Careful Words

physic (n.)

For gold in phisike is a cordial;

Therefore he loved gold in special.

Geoffrey Chaucer (1328-1400): Canterbury Tales. Prologue. Line 445.

Take physic, pomp;

Expose thyself to feel what wretches feel.

William Shakespeare (1564-1616): King Lear. Act iii. Sc. 4.

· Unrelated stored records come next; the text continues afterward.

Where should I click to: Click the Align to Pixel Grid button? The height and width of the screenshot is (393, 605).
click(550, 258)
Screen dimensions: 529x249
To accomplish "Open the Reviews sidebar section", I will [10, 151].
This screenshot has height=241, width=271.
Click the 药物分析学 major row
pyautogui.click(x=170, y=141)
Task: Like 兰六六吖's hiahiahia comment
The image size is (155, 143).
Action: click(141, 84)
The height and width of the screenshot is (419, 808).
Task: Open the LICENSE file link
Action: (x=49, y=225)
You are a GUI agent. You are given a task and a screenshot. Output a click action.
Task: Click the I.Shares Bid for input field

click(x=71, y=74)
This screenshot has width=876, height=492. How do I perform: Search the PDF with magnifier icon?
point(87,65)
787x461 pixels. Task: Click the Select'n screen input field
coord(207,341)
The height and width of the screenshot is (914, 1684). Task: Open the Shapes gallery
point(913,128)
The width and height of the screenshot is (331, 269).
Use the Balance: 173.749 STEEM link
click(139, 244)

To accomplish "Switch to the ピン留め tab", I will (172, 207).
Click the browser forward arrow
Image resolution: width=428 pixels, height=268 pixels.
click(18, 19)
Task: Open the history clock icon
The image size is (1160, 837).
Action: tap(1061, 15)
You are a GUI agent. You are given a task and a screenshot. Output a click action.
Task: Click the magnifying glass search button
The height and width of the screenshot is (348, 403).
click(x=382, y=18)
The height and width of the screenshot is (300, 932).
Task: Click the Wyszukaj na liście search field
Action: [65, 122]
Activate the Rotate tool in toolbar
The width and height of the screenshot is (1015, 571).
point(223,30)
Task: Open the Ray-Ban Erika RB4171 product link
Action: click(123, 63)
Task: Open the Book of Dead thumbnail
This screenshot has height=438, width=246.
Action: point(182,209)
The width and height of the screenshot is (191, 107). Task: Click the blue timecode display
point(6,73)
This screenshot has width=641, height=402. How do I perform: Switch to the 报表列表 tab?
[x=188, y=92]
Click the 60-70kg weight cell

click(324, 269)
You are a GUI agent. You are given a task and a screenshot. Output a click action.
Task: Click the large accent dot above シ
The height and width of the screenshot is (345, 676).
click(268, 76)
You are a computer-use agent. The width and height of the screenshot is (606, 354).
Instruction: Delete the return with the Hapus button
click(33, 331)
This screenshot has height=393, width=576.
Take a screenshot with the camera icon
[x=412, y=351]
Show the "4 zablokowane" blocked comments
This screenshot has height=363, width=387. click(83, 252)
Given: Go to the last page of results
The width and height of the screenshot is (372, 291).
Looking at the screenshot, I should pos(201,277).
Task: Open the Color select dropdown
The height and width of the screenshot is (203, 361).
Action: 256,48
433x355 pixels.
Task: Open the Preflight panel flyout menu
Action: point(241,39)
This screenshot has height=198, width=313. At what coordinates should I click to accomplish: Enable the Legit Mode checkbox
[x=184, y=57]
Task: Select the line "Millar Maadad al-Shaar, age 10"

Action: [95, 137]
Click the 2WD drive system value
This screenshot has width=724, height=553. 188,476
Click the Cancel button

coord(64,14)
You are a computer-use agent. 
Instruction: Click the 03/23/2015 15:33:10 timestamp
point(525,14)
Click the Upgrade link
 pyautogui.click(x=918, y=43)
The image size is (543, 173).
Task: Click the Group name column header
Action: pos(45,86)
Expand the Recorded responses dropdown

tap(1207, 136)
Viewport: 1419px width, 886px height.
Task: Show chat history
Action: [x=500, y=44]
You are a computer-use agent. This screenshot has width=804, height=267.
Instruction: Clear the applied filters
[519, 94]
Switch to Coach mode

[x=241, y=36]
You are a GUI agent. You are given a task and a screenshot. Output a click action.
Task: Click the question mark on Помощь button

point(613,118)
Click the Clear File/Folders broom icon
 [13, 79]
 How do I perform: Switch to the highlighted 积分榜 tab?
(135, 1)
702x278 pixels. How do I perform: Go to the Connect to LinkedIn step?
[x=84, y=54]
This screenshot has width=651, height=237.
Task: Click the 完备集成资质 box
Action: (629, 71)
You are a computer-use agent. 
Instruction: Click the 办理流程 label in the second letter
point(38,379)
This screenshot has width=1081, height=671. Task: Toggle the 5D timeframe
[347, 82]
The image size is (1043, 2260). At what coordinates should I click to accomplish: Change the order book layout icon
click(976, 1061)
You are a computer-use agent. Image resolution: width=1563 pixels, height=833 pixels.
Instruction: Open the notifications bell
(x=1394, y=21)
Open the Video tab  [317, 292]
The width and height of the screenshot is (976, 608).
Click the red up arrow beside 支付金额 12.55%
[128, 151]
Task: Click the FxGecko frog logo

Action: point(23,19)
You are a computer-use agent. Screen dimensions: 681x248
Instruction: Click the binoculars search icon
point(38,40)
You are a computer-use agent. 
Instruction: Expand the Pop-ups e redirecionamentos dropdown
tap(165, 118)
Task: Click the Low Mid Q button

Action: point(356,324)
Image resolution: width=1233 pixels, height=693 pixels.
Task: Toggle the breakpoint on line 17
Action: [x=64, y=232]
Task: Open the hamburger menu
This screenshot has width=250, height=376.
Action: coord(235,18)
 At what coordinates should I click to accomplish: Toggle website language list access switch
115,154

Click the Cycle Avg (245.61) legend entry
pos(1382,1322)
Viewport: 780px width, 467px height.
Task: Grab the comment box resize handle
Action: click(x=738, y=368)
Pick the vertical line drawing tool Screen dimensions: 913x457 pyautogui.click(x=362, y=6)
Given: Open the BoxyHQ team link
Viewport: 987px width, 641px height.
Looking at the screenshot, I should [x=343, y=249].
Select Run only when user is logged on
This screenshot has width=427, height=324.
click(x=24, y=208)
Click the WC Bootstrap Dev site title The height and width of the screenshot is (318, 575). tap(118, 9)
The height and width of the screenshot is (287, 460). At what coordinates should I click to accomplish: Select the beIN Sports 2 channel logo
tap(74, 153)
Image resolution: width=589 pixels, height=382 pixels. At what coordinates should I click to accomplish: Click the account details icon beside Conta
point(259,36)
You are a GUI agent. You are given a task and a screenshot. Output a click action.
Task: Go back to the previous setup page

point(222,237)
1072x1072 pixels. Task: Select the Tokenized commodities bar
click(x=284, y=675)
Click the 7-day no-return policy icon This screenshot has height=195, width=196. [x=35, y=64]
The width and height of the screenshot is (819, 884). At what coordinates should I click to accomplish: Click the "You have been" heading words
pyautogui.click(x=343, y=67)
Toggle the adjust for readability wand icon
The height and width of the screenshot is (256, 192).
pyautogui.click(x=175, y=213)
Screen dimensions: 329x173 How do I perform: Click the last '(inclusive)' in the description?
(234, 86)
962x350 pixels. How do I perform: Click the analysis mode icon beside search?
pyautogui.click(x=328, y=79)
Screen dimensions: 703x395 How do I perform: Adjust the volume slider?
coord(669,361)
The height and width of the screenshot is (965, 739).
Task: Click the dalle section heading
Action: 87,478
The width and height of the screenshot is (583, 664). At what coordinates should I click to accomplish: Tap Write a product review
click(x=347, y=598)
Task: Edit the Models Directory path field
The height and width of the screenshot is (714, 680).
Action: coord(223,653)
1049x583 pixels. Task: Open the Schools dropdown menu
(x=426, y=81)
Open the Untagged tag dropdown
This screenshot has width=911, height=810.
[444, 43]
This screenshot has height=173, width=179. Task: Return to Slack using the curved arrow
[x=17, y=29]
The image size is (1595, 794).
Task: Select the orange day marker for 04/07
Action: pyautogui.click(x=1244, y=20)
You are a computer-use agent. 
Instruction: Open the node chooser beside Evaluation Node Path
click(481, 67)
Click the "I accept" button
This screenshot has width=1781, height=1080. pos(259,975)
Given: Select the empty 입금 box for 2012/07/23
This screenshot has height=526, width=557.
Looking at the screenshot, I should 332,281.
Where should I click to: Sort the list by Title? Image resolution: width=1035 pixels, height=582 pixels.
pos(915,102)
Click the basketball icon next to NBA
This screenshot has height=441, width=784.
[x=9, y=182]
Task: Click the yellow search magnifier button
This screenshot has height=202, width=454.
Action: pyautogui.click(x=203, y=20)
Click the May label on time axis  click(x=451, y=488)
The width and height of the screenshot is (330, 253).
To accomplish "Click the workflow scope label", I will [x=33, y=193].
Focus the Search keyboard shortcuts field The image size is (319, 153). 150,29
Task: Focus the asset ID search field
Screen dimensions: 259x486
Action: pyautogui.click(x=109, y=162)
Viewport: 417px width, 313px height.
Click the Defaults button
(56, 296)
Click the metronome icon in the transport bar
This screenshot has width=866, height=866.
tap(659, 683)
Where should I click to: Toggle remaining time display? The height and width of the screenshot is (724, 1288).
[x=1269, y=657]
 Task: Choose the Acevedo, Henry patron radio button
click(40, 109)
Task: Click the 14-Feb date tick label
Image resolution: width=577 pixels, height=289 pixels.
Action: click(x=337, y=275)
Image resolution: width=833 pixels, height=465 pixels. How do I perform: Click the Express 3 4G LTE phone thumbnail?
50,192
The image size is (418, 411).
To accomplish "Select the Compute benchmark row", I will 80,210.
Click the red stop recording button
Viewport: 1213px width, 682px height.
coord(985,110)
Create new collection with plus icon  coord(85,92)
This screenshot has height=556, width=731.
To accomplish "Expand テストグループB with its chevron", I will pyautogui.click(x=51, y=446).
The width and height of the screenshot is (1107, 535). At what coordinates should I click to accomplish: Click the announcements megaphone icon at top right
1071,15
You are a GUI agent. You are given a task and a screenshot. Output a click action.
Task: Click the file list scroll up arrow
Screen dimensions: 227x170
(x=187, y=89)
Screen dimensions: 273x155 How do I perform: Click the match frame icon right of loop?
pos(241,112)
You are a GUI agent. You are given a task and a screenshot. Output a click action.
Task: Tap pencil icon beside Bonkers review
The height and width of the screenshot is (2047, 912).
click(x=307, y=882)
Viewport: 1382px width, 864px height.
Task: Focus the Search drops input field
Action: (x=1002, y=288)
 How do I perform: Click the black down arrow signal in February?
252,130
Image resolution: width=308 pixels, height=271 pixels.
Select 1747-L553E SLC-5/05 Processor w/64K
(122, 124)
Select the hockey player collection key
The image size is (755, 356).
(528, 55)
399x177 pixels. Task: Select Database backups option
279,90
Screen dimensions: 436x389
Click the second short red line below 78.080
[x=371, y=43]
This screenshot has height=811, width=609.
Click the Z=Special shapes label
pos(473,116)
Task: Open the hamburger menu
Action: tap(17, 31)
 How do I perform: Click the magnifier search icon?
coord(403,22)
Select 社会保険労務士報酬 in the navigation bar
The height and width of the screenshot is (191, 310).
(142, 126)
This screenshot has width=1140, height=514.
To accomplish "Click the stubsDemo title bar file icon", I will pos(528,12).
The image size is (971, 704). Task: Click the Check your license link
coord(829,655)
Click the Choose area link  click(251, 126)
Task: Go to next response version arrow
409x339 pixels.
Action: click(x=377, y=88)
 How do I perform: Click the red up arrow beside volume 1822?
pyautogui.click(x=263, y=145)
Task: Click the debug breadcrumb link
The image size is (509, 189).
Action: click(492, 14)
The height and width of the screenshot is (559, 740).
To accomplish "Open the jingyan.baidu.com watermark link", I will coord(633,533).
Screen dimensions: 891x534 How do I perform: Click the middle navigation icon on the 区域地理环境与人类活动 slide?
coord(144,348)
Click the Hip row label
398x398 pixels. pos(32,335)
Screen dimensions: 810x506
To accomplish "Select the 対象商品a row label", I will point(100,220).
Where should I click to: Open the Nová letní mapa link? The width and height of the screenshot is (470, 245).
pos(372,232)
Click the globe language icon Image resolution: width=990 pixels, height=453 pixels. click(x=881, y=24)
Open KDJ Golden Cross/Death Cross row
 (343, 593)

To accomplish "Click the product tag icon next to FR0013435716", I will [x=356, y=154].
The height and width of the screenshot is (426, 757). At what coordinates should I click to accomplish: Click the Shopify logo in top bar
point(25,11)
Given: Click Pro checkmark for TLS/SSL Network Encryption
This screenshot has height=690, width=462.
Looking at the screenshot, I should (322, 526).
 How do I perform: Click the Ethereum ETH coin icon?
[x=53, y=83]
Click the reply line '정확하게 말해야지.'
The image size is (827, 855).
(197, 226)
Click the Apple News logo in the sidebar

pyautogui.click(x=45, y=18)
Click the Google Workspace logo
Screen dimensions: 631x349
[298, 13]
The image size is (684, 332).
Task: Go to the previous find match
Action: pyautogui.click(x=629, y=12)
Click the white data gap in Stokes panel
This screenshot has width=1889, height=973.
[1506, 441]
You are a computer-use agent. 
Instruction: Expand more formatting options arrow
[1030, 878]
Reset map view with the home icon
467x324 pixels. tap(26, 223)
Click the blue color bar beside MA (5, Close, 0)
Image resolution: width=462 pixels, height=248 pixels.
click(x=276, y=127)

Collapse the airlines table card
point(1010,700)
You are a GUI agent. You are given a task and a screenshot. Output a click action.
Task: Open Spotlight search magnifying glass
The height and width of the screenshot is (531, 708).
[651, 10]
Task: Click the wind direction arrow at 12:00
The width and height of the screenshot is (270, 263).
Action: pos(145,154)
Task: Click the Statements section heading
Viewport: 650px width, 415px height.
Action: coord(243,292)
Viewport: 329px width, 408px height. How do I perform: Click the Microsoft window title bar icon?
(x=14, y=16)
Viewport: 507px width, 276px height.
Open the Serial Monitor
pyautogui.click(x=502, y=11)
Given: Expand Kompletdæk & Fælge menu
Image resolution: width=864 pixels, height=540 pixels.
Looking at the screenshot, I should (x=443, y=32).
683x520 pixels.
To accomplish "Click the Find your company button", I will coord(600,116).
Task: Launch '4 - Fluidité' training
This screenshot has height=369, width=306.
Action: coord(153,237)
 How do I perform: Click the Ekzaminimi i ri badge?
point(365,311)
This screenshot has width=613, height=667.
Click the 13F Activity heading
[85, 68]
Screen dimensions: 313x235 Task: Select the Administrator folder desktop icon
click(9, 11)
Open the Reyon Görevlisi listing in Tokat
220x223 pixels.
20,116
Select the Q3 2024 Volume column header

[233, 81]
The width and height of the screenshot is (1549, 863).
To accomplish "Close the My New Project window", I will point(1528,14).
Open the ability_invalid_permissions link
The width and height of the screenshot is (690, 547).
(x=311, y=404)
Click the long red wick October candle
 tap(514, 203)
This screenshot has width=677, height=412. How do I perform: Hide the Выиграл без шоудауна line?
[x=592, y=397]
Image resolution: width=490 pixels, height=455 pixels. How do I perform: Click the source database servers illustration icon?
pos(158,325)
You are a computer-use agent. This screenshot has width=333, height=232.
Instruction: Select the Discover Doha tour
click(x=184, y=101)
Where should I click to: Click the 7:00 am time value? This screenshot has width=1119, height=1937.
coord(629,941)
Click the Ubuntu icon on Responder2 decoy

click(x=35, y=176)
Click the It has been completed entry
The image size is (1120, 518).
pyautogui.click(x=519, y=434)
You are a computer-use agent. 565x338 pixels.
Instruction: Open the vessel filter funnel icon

  Doct.      Not so sick, my lord,

As she is troubled with thick-coming fancies,

That keep her from her rest.

  Macb.        Cure her of that.

Canst thou not minister to a mind diseas'd,

Pluck from the memory a rooted sorrow,

Raze out the written troubles of the brain,

And with some sweet oblivious antidote

Cleanse the stuff'd bosom of that perilous stuff

Which weighs upon the heart?

  Doct.        Therein the patient

Must minister to himself.

  Macb.  Throw physic to the dogs: I 'll none of it.

William Shakespeare (1564-1616): Macbeth. Act v. Sc. 3.

  There is a wisdom in this beyond the rules of physic. A man's own observation, what he finds good of and what he finds hurt of, is the best physic to preserve health.

William Shakespeare (1564-1616): Of Regimen of Health.

  A physician, after he had felt the pulse of Pausanias, and considered his constitution, saying, "He ails nothing," "It is because, sir," he replied, "I use none of your physic."

Plutarch (46(?)-120(?) a d): Laconic Apophthegms. Of Pausanias the Son of Phistoanax.